The Financial Times reports that Fidelity's prime brokerage operation added 20 percent more hedge fund clients and 40 percent more client assets in the past month, and expects to add 50 more clients in the next two to three weeks. About half the unit's 300 clients have $1 billion or more under management.
Fidelity is investing heavily to develop a global presence for the five-year old, heavily U.S.-based Fidelity Prime Services. "Having a high-quality international custody and trading capability is one of the top priorities for Fidelity's brokerage in 2008-09," Mark Haggerty, the head of Fidelity Capital Markets Services, which includes the prime brokerage unit, told the FT.
Lehman Brothers' bankruptcy filing stranded billions in client assets held by Lehman's prime brokerage unit on behalf of client heedge fund.

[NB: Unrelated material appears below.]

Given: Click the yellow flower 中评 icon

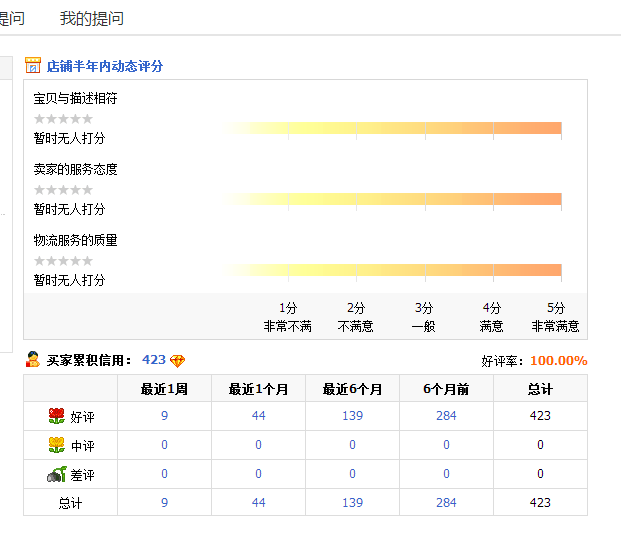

That's prompting many funds to withdraw from banks that long dominated the prime broker business, to seek greater safety from both newer, niche players, and operations like Fidelity's that branched out from the mutual funds and retail brokerage business.
"A big driver is counterparty risk," Jim Coughlin, an executive at Fidelity Capital Markets Services, told the newspaper. "People are very nervous about that, and we offer a high level of security because we do not do any proprietary trading, we do not offer out our capital and we are also relatively conservative in terms of our leverage."